Every record must be copied exactly, except that pictures are dropped.

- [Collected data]
▬▬▬▬▬▬▬▬▬▬
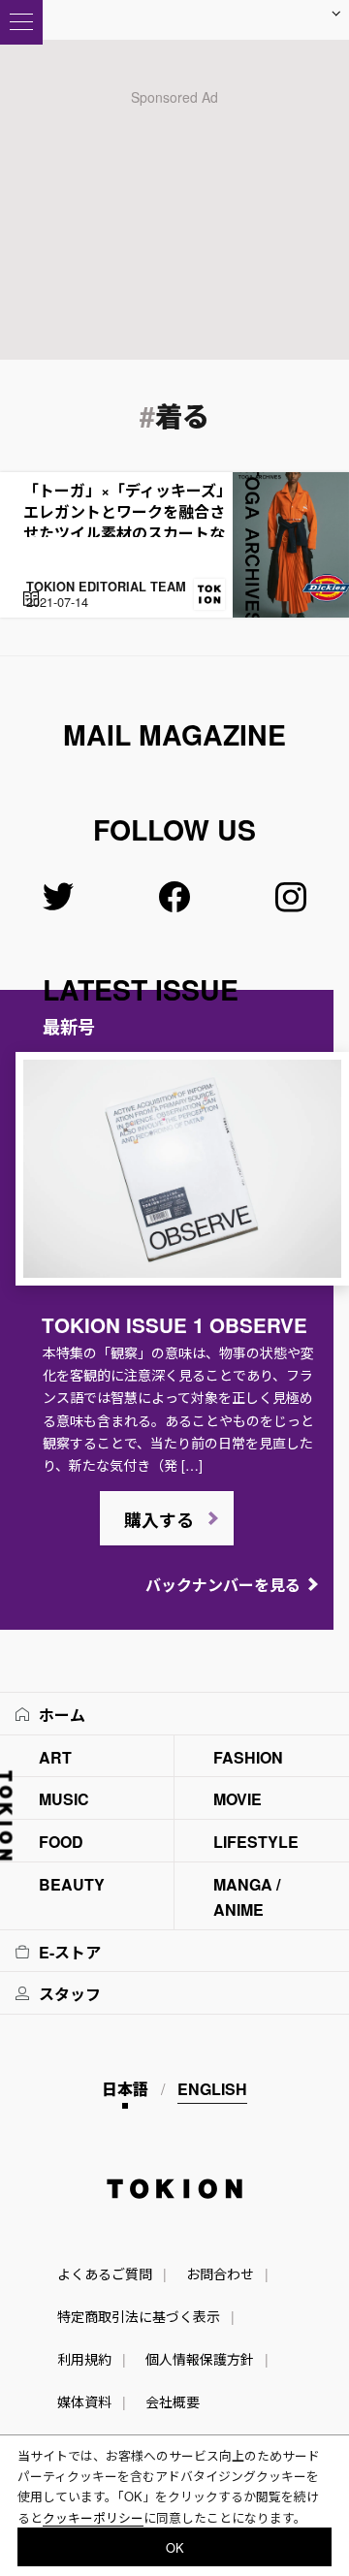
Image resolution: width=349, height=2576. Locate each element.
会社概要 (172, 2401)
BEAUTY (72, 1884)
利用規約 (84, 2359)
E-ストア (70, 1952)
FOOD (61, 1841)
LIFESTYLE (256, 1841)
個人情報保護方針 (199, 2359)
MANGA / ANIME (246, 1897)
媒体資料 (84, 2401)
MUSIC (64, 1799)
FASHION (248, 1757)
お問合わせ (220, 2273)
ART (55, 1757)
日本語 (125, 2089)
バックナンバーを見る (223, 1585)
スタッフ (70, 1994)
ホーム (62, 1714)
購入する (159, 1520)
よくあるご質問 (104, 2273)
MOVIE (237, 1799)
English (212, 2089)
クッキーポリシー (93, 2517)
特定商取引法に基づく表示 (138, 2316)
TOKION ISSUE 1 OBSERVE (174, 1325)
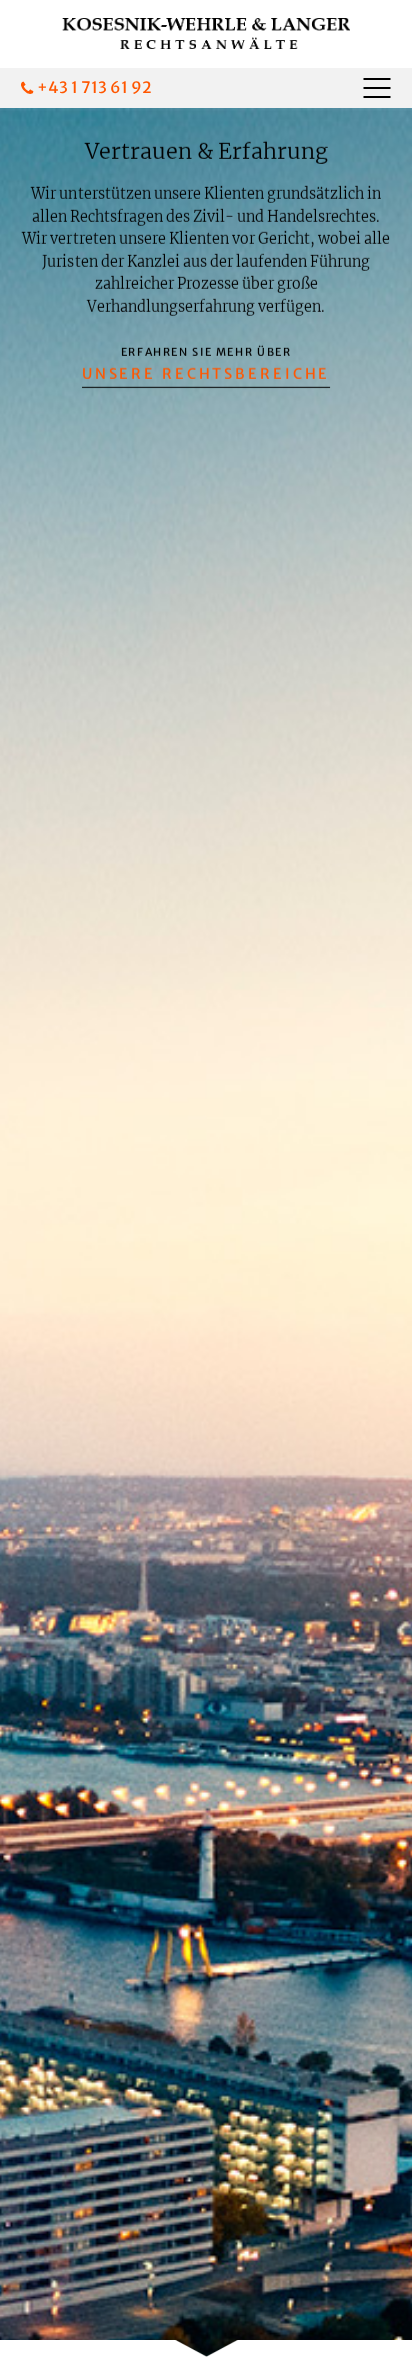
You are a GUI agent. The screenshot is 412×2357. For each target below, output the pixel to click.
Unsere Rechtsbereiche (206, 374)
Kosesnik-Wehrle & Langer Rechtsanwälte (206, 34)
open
▬▬▬▬▬▬▬▬▬▬
- [SOLUTION TO THIS PROBLEM]
Image resolution: width=349, height=2576. Locate each element.
会社概要 (172, 2401)
BEAUTY (72, 1884)
利用規約 (84, 2359)
E-ストア (70, 1952)
FOOD (61, 1841)
LIFESTYLE (256, 1841)
個人情報保護方針 (199, 2359)
MANGA / ANIME (246, 1897)
媒体資料 (84, 2401)
MUSIC (64, 1799)
FASHION (248, 1757)
お問合わせ (220, 2273)
ART (55, 1757)
日本語 (125, 2089)
バックナンバーを見る (223, 1585)
スタッフ (70, 1994)
ホーム (62, 1714)
購入する (159, 1520)
よくあるご質問 (104, 2273)
MOVIE (237, 1799)
English (212, 2089)
クッキーポリシー (93, 2517)
特定商取引法に基づく表示 (138, 2316)
TOKION ISSUE 1 OBSERVE (174, 1325)
You are a GUI agent. The screenshot is 412×2357. For each target below, output the pixel to click.
Unsere Rechtsbereiche (206, 374)
Kosesnik-Wehrle & Langer Rechtsanwälte (206, 34)
open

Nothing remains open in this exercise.